--- START ---

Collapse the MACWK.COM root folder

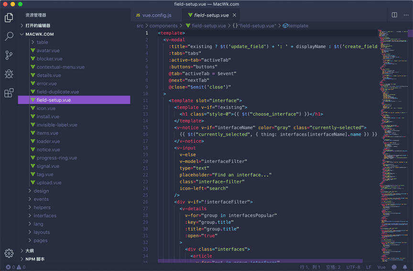pos(39,34)
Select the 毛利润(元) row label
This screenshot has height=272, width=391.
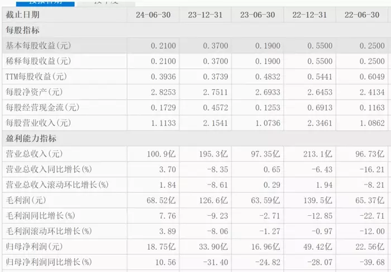[x=26, y=200]
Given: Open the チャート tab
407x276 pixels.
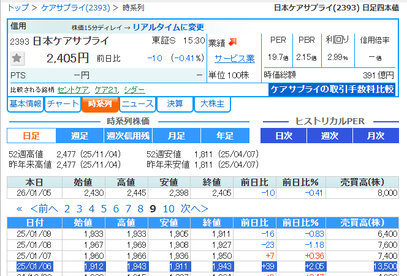Looking at the screenshot, I should [x=63, y=104].
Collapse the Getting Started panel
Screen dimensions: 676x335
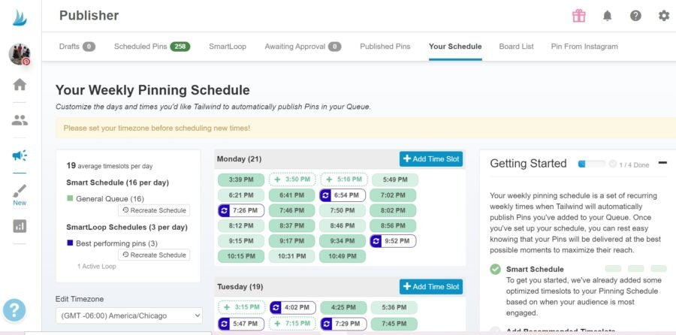pos(662,163)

--- END ---

EXERCISE BRIEF> Would you give the material back exactly, minus the pictures?

RESPONSE>
Collapse the MACWK.COM root folder

pos(39,34)
Select the 毛利润(元) row label
This screenshot has height=272, width=391.
[x=26, y=200]
Given: Open the チャート tab
407x276 pixels.
Looking at the screenshot, I should [x=63, y=104].
Collapse the Getting Started panel
Screen dimensions: 676x335
pos(662,163)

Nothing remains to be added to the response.